Hepatobiliary surgery helps manage benign or malignant tumors and conditions of the liver or bile duct and usually involves cutting out parts of the liver and/or bile duct. We leverage the techniques we've learned from liver transplants, which includes being able to reroute blood vessels to the liver in order to be able to perform some of the more complex resections that require vascular reconstruction.
Many operations involve the liver and bile duct. For instance, surgical oncologists might perform Whipple procedures, and they might need the portal vein (the main vein that feeds the liver) to be resected and reconstructed in order to get the tumor out, and we are here to help them do this. We also see patients who have tumors in the vena cava, the main vein in the abdomen taking blood back to the heart. We can cut out that vein, and part of the liver if needed, to help get the vena cava tumor out.
The most extreme cases can involve taking out someone's entire liver, cutting out the tumor, and then reimplanting the normal piece of liver back into the patient – in essence an auto-transplant. That's a very complex operation, and that’s the extreme. But it's an area where we try to bring our vascular-based skillset to help our surgical oncology colleagues get these patients tumor free.
What can a patient expect from complex hepatobiliary surgery?
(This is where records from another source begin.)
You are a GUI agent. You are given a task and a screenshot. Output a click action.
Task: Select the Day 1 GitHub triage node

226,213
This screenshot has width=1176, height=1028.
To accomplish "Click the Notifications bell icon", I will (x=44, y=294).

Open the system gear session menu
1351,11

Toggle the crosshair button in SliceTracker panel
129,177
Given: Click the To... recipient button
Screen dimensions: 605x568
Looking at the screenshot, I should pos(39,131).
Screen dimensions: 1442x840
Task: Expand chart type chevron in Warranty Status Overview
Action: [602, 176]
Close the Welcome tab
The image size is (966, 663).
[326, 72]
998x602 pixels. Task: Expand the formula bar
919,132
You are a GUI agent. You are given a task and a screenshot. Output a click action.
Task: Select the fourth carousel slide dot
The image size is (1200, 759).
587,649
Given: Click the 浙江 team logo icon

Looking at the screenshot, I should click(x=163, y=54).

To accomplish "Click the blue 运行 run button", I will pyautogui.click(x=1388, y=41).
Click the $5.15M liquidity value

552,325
With each patient, we ask, “What is the best way forward?” It depends on the tumor: Do they need upfront chemotherapy? Do they need something unique done? We evaluate every patient individually. We often see patients who are seeking second opinions – those who come to us having heard, for example, that their tumor isn’t resectable – and it’s very rewarding to be able to use a team-based approach to be able to offer that patient a chance at resection, and a chance for a cure.
Where do you see complex hepatobiliary surgery in the future?
Complex hepatobiliary surgery is an area in which we've always worked to push the envelope a little bit. It’s very technical, so the future is going to be a collaboration with our colleagues in medical oncology and interventional radiology to help us decide which patients can be resected or not. Using a complement of therapies is going to be key.
Some patients might present with tumors that are still unresectable but that can be shrunk by the oncologist or the radiologist. Afterward, once they are smaller, we can resect them. I think this field will evolve as we develop better chemotherapies and better tumor-directed therapies. Hopefully, it will evolve to a point where we're able to offer a truly curative surgery for more patients.